We all have been in this kind of situation: someone in the team states that a feature is done but in reality there is that little thing to figure out and the coding is completed the day after. Why is that? Because every person has a different definition of done inside his mind.
How can we protect a team from this? Simple! With a Definition of Done.
A good definition of done explicits what activities has to be done before declaring that our coding activites are over.
- All unit tests are green
- Coding style and conventions are respected
- UI respects the specs validated by the Customer.
Every team and every project will create a different definition of done. The very important thing is that you and your team discuss such a definition to remove wrong expectaions about the status of work in progress.
A unit test is a runnable piece of code that verifies that another piece of code (called production code) does what it is supposed to do.
A unit test has many characteristics and one of the most important is that a single unit test must verify one and only one thing.
If a unit test specifies more than one behavior things became harder to mantain. One a tests fail it has to be easy to understand what is going wrong and which section of our production code is behaving badly.
As a best practice we make each test independent to all the others: any given behaviour should be specified in one and only one test. Otherwise if you later change that behaviour, you’ll have to change multiple tests.

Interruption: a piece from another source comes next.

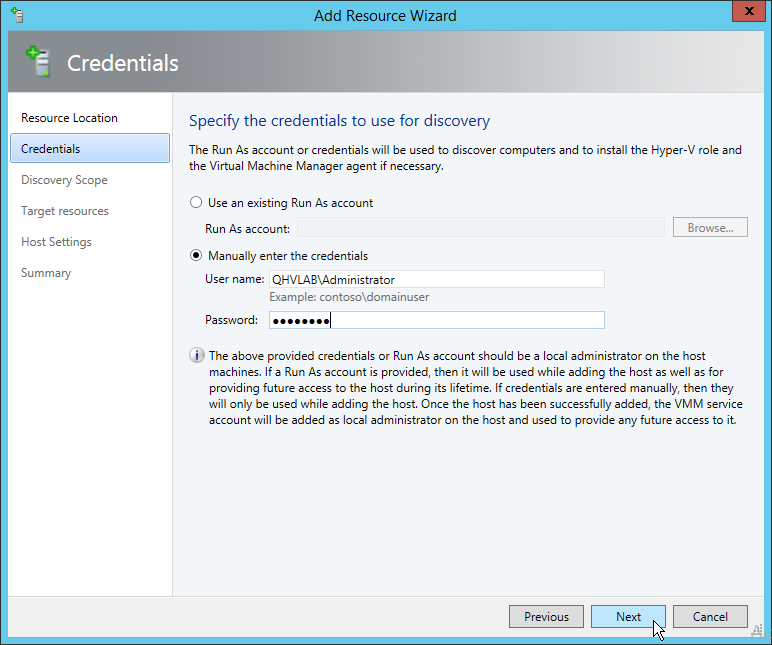Image resolution: width=772 pixels, height=645 pixels.
Task: Jump to the Host Settings step
Action: pos(56,242)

Every application needs to store its data. A (relational) database is the most common choice in many situations. Like every other component of our software project, a database schema must be managed with a version control system. We will never work without source control for our source code files and we must use the same mindset when dealing with a db.
The database is a critical part of our application. If we deploy version 2.0 of our application against version 1.0 of our database, what do we get? A broken application. And that’s why our database should always be under source control right next to our application code.
We all know the practice of continuous integration.
One of the common pitfalls about CI is that the build status is not monitored and not treated as one of the top priorities for the team.
A healty/green status of our CI process means that our code is in a good shape for what our automated tests can tell. Fixing the build status ASAP is easier than leave it red and fix later because the recent changes of the codebase are vivid in the team members’ memory.